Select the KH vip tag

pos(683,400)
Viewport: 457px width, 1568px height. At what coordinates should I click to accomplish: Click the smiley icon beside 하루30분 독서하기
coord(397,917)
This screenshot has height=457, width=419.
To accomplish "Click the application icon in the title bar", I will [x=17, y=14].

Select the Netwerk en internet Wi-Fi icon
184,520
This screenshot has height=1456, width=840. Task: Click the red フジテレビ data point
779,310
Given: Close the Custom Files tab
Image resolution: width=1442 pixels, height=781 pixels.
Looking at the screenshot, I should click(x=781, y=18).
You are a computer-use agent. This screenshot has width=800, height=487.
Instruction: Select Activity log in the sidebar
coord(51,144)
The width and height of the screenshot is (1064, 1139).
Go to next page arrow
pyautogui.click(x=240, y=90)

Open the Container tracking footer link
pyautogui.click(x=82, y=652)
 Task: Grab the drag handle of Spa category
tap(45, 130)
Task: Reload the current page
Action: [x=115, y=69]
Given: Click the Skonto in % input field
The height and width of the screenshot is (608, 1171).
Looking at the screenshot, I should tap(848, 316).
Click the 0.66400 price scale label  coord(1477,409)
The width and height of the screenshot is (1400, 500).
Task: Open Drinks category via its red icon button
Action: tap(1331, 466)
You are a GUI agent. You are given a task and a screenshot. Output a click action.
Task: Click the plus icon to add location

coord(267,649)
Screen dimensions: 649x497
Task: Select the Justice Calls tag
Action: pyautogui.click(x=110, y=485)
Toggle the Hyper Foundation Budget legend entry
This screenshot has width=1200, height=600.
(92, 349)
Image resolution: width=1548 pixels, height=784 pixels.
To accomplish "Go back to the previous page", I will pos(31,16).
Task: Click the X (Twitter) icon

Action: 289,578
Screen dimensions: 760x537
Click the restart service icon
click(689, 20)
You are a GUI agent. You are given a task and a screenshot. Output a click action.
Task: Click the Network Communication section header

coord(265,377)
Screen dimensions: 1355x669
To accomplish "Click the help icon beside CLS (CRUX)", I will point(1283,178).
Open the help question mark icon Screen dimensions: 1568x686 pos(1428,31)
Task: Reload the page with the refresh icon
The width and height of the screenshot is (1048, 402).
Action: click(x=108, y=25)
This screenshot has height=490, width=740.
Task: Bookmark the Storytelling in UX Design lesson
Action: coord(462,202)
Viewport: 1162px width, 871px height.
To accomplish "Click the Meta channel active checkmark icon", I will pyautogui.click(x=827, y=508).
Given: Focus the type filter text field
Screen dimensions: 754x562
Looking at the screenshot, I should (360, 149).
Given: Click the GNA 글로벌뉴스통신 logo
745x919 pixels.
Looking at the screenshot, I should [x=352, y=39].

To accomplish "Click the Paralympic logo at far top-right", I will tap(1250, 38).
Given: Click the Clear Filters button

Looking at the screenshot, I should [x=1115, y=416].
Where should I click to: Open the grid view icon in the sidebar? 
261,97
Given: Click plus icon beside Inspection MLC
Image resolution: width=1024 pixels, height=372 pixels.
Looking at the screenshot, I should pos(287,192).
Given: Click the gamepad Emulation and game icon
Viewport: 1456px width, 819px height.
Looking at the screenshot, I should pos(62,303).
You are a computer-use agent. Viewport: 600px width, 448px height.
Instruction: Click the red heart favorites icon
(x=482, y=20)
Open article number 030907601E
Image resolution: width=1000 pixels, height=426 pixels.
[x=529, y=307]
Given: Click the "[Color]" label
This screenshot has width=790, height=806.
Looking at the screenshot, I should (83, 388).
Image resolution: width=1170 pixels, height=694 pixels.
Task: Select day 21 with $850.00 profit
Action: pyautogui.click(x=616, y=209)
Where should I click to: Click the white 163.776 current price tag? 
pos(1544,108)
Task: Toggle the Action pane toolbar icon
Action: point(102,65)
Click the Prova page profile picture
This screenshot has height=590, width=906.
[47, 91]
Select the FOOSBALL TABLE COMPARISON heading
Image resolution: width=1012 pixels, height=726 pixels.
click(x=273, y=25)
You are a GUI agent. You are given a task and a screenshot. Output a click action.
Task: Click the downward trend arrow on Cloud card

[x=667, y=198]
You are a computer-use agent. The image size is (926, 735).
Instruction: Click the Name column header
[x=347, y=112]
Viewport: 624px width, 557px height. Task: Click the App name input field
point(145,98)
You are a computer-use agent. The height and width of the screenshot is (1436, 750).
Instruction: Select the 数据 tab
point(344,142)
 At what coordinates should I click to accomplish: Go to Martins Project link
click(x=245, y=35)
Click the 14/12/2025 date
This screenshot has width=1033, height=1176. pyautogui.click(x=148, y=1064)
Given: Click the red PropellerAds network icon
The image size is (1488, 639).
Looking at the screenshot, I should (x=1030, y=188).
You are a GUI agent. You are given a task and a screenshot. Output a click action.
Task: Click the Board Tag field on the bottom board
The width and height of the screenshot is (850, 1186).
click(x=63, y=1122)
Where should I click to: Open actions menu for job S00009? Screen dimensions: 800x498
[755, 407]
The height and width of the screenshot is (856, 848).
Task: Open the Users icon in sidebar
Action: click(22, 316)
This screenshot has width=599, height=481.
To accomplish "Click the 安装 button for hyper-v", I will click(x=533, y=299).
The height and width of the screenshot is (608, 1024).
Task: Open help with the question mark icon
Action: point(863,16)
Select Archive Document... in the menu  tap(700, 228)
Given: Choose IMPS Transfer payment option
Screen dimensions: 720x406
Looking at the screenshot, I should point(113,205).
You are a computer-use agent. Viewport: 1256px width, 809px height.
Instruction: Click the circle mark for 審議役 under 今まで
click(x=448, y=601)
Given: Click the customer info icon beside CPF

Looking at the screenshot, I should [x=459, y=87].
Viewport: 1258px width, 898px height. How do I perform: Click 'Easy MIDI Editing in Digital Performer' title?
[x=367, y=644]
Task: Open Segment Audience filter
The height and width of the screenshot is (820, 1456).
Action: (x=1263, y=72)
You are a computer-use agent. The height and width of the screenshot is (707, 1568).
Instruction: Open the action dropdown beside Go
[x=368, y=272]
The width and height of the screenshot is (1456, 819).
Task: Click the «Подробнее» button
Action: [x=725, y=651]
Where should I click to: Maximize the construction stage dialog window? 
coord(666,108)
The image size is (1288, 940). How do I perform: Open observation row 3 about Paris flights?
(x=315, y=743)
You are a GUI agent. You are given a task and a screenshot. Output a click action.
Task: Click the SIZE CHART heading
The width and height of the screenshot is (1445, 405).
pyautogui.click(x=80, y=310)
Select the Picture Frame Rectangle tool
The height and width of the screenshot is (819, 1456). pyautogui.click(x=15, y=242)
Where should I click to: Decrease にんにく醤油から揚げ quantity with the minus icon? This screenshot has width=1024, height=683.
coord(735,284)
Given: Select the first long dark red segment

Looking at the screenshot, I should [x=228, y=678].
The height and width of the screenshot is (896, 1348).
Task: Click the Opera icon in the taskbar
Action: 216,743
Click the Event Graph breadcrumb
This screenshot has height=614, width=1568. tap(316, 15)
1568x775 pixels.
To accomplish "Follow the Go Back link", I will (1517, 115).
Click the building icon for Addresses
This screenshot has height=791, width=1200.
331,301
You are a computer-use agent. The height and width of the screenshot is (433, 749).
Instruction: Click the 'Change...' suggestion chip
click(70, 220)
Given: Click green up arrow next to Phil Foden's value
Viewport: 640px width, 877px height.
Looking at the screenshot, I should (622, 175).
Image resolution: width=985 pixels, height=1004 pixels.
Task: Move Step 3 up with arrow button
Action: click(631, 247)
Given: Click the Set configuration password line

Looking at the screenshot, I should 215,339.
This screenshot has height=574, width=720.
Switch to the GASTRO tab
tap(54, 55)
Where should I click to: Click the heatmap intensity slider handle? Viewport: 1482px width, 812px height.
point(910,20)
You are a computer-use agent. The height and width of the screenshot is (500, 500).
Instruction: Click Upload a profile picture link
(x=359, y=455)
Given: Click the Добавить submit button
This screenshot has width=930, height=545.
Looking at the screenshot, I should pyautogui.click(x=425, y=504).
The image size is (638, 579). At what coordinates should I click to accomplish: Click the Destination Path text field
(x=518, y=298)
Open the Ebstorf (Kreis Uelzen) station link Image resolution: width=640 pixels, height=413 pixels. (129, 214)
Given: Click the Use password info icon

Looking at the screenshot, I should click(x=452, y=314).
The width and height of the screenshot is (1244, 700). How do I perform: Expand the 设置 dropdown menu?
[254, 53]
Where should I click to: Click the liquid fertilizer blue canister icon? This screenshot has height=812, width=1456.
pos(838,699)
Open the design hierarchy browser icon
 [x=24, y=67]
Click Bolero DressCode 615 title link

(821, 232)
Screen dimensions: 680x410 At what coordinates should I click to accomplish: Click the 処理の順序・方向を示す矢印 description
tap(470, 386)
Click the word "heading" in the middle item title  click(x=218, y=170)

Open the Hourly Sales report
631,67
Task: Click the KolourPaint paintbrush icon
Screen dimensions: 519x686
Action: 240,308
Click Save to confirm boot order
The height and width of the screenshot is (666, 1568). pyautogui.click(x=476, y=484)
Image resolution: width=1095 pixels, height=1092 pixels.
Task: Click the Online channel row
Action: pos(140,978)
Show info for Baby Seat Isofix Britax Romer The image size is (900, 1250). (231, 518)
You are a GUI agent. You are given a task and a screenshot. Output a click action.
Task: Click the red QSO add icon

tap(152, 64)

### What is needed
Return every line of the material above that contains the word "perform".

### Written answer
Viewport: 1258px width, 898px height. How do I perform: Click 'Easy MIDI Editing in Digital Performer' title?
The image size is (1288, 940). How do I perform: Open observation row 3 about Paris flights?
The width and height of the screenshot is (1244, 700). How do I perform: Expand the 设置 dropdown menu?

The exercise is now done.